● Exercise instructions
Retype the material below verbatim, starting with the line that contains "Image resolution: width=798" and going on through the line that contains "Image resolution: width=1141". Leave the pictures out of your answer.

● Data for the task
==================================================
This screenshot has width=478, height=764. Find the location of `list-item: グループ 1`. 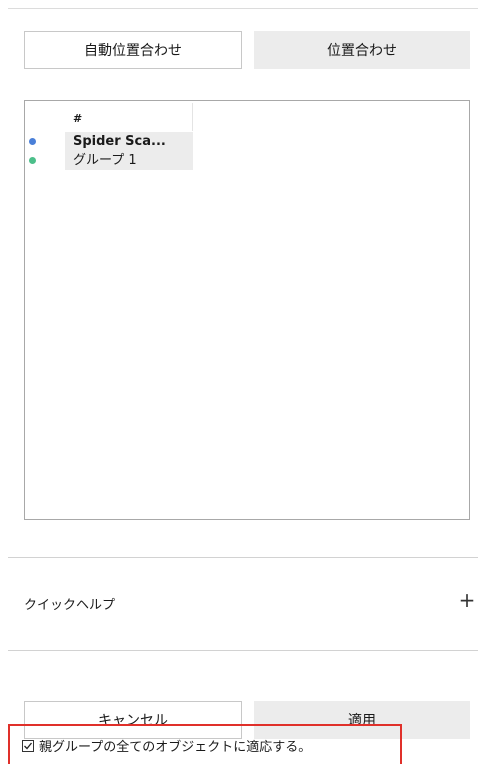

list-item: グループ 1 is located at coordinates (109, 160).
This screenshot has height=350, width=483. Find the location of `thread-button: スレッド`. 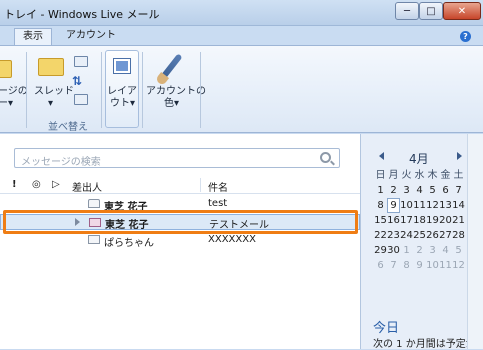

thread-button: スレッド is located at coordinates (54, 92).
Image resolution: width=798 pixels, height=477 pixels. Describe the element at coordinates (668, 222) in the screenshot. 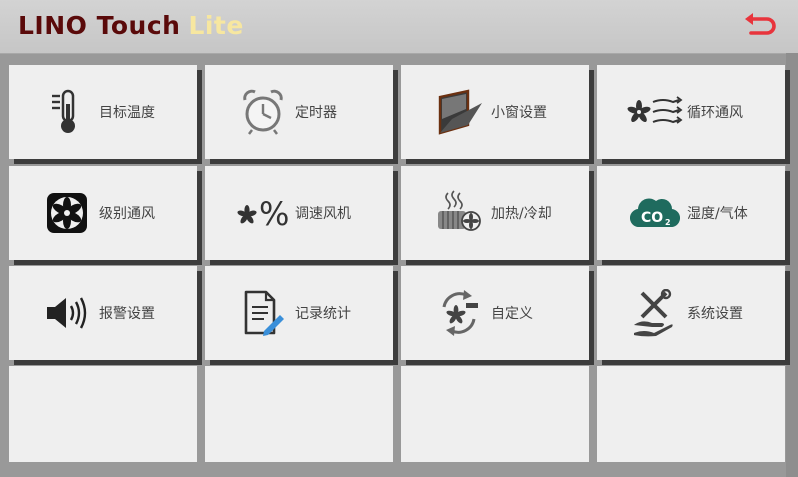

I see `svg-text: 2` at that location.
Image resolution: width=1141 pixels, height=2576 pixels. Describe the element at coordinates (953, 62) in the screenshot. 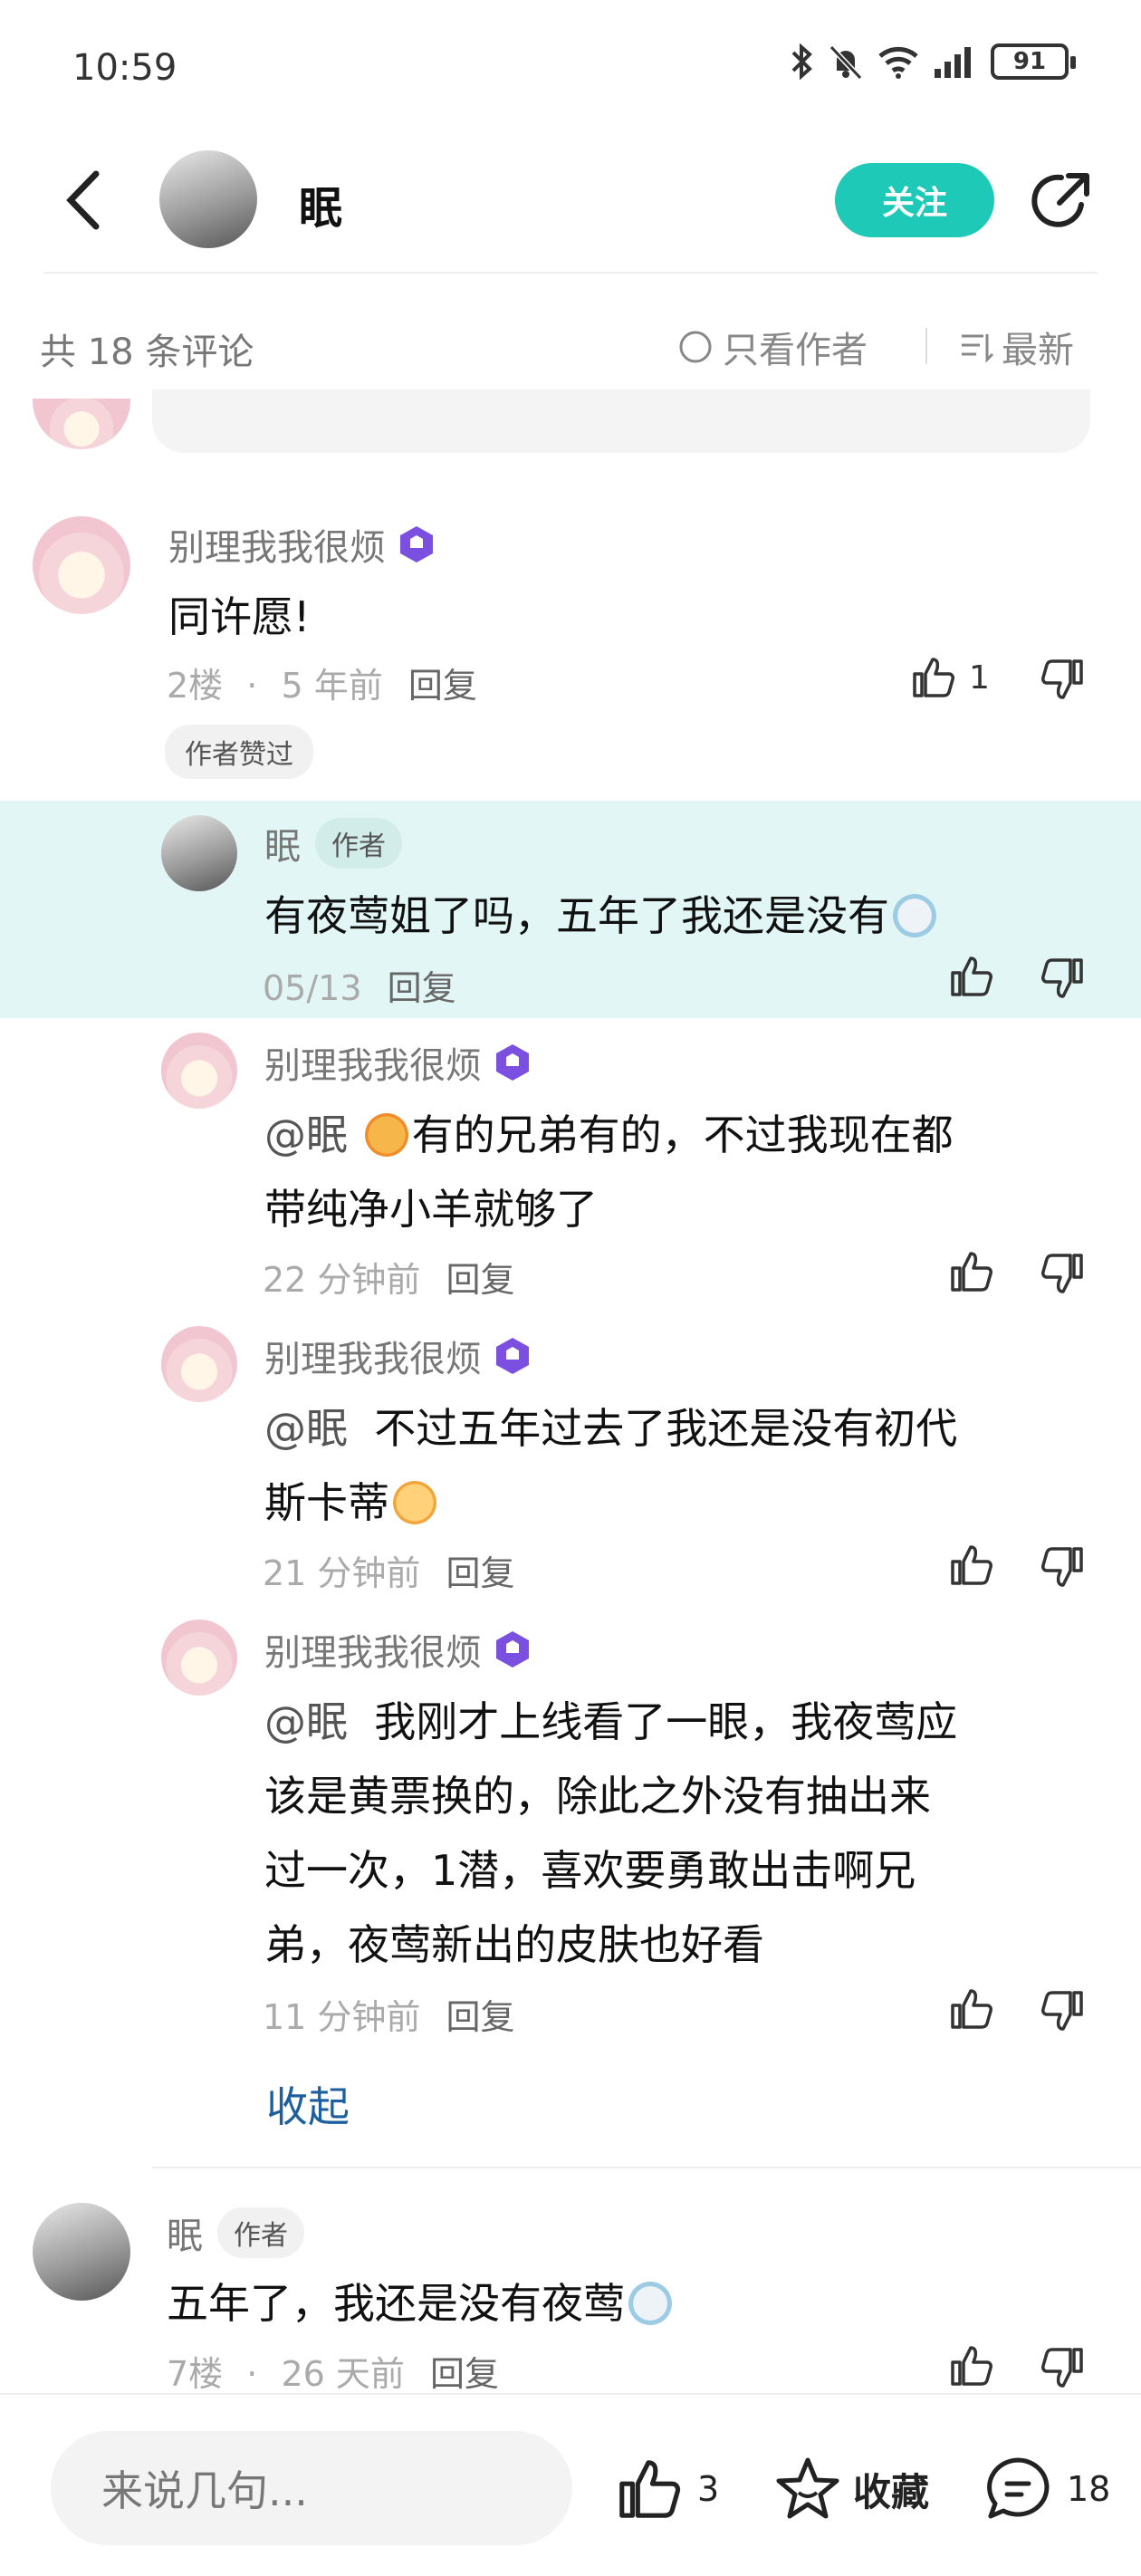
==================================================
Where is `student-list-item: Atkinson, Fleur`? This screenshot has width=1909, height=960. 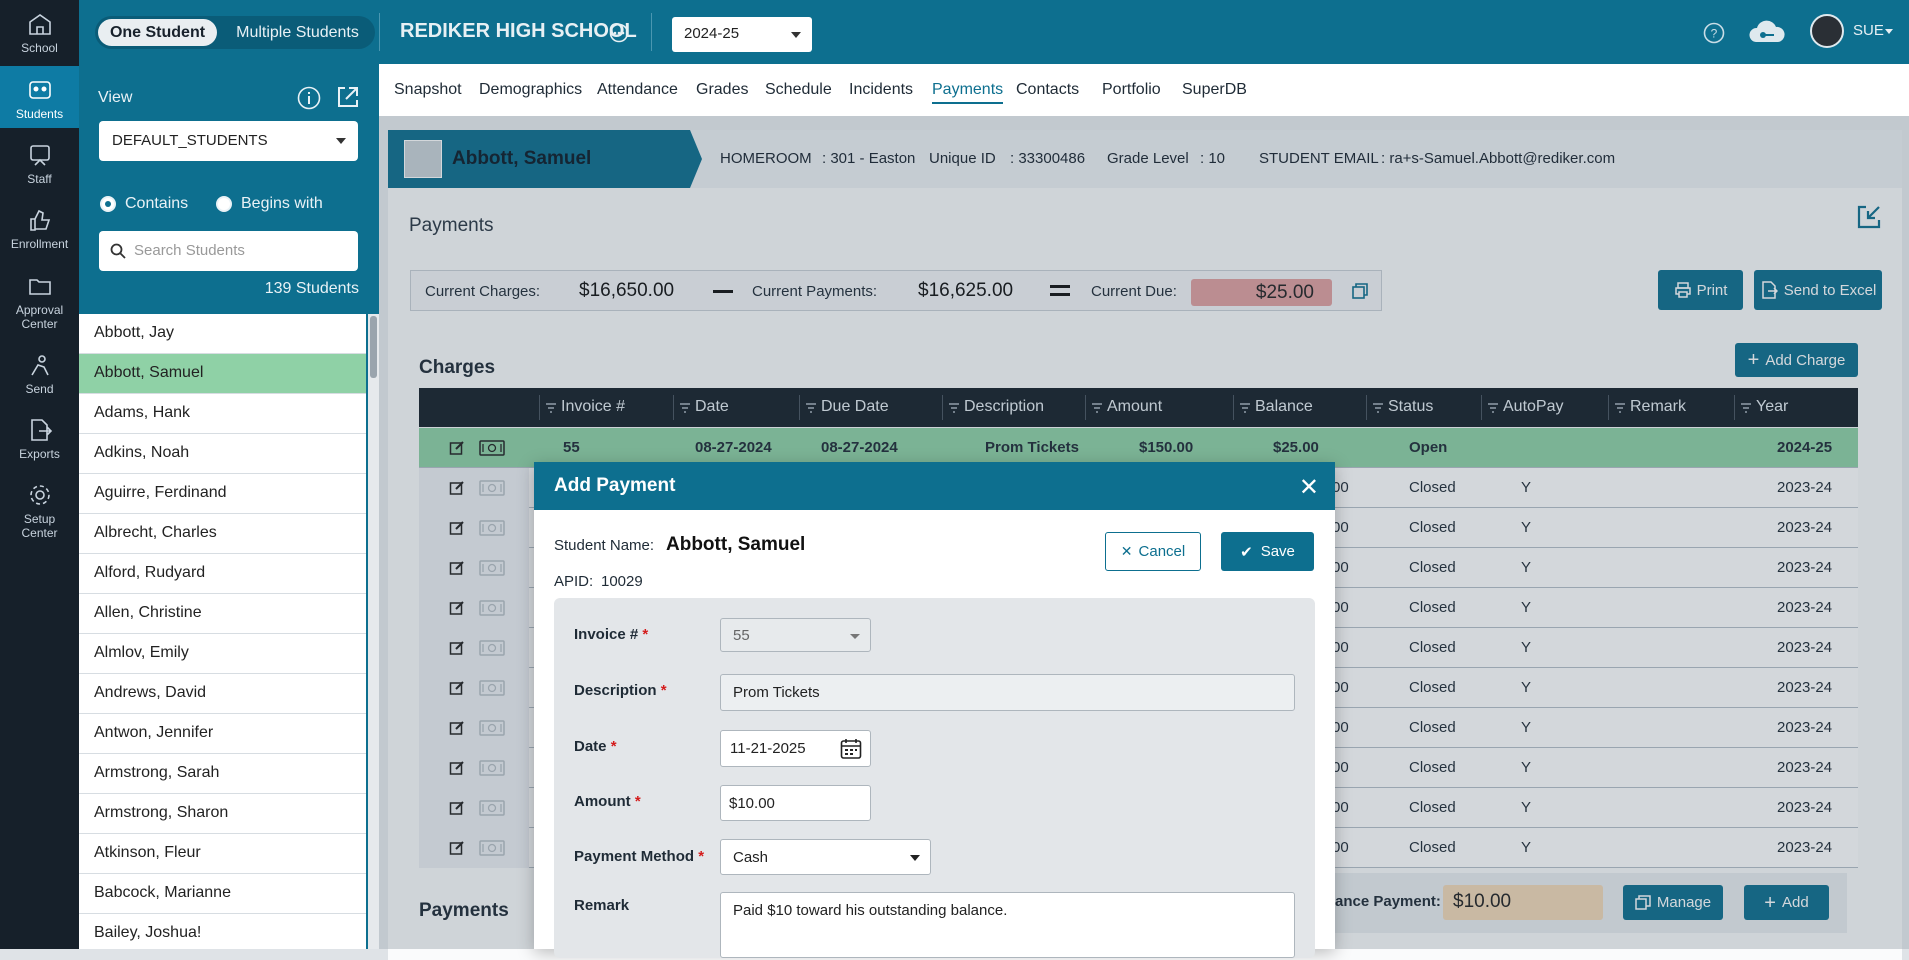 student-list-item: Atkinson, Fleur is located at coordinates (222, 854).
==================================================
● Final answer
Image resolution: width=798 pixels, height=477 pixels. Describe the element at coordinates (668, 222) in the screenshot. 

I see `svg-text: 2` at that location.
Image resolution: width=1141 pixels, height=2576 pixels. Describe the element at coordinates (953, 62) in the screenshot. 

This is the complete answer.